Saved data entries:

● ● ●

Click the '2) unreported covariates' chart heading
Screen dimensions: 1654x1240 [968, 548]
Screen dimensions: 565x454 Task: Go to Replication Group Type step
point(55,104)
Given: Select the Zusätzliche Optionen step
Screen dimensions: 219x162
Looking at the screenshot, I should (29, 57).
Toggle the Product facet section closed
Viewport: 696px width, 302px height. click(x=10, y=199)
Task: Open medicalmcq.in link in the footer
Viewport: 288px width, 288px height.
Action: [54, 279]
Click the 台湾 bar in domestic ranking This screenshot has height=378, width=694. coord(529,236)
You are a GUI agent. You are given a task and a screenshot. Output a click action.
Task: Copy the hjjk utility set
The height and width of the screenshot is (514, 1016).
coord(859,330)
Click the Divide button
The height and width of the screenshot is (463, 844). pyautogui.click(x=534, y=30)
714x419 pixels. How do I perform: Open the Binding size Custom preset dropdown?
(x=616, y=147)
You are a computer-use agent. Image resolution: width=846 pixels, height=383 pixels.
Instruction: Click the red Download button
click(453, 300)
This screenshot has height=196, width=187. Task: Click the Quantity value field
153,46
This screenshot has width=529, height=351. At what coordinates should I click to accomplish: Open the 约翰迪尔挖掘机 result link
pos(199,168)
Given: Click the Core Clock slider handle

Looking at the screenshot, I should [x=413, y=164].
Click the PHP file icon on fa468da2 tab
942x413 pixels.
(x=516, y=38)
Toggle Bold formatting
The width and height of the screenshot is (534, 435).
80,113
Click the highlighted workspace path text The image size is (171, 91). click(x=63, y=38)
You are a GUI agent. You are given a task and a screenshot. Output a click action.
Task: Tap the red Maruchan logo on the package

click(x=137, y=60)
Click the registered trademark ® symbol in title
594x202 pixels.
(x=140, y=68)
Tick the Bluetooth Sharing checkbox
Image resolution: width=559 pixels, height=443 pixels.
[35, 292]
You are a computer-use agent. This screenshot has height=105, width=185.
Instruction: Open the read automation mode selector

● ● ●

Problem statement:
Each line, beginning at the one that contains "Tick the Bluetooth Sharing checkbox" and continuing through the end of the records, must be written out exactly, first and last included.

Output of the task:
Tick the Bluetooth Sharing checkbox
Image resolution: width=559 pixels, height=443 pixels.
[35, 292]
You are a computer-use agent. This screenshot has height=105, width=185.
Instruction: Open the read automation mode selector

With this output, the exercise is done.